- **TASK TO COMPLETE**
Rewrite everything from the start of the records down to the line containing "pyautogui.click(x=62, y=127)", requests included, and raise every coordinate in the answers by 102. Leave out all other records.
----
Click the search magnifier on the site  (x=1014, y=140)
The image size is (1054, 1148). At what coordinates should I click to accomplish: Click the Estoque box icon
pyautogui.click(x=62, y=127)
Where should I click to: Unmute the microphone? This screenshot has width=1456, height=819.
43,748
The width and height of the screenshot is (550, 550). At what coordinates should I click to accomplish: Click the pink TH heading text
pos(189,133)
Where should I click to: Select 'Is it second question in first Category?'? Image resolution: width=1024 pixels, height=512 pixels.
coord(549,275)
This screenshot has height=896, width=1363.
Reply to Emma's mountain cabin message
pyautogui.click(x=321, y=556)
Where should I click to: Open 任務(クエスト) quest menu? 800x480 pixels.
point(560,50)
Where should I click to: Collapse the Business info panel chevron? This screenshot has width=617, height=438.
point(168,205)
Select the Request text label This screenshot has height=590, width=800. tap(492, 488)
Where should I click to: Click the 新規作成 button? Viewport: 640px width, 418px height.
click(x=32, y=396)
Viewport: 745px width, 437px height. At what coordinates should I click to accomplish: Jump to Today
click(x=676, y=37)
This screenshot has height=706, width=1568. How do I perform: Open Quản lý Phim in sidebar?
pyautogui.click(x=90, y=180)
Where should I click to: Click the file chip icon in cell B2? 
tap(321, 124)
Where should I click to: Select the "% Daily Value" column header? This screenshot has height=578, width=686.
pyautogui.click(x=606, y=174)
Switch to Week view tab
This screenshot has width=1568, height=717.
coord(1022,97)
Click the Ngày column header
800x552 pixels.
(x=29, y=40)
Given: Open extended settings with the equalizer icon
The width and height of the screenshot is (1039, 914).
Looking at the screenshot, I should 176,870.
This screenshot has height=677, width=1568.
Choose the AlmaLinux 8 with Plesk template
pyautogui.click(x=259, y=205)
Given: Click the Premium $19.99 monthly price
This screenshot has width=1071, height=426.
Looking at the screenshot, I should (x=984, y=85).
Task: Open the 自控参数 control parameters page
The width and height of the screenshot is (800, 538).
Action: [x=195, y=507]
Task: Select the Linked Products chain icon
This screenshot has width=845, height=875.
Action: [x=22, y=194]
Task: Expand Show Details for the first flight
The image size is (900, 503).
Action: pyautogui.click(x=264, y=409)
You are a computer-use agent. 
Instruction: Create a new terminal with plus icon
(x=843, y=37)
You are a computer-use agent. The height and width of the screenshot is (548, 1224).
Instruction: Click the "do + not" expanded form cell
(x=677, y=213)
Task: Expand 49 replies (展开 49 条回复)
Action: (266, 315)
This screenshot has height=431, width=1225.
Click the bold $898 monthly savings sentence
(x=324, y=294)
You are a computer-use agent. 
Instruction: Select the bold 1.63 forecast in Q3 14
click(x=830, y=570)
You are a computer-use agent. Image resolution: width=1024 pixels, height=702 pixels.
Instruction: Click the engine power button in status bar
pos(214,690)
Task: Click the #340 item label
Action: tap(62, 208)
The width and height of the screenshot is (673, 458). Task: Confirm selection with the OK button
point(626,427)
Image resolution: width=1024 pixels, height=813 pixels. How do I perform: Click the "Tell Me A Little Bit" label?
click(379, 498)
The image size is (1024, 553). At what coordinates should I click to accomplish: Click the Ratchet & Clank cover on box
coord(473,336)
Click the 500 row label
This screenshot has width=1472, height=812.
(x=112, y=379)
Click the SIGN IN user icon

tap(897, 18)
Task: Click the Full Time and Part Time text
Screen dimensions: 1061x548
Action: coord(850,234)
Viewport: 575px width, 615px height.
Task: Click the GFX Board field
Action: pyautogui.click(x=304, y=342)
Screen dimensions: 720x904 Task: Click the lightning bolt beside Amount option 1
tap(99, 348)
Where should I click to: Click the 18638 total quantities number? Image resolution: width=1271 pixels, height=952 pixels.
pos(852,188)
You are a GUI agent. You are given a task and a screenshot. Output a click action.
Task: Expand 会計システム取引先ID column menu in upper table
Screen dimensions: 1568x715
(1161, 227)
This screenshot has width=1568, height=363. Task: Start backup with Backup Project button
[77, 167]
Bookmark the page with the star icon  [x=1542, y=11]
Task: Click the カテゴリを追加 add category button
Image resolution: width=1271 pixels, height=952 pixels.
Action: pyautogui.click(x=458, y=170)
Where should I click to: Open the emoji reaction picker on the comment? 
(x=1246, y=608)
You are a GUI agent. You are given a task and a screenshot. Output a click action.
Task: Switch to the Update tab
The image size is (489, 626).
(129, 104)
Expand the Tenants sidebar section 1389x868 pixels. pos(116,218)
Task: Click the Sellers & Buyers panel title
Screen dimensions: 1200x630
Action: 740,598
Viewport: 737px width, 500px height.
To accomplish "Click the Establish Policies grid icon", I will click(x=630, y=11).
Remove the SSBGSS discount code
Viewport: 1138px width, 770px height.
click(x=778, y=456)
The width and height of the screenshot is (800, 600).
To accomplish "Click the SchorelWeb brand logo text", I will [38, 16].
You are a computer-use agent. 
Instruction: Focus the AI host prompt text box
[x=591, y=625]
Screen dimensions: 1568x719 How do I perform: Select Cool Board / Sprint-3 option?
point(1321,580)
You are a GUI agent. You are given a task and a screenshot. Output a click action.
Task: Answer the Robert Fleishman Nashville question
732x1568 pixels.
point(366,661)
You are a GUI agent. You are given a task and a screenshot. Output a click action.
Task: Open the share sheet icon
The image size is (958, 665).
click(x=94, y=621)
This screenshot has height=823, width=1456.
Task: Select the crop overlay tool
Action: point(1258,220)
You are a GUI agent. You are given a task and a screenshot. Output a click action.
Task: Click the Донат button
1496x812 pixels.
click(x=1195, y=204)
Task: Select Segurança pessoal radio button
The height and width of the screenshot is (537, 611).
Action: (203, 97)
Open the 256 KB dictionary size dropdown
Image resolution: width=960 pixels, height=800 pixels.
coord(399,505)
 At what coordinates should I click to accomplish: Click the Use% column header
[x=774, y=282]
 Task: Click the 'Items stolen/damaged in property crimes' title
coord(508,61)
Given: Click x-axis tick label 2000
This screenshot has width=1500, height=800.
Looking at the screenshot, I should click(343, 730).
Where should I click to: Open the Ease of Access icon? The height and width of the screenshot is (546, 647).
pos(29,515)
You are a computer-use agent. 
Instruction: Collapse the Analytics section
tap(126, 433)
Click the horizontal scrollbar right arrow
----
- **REPLY**
Click the search magnifier on the site  (x=1116, y=242)
The image size is (1054, 1148). At what coordinates should I click to accomplish: Click the Estoque box icon
pyautogui.click(x=164, y=229)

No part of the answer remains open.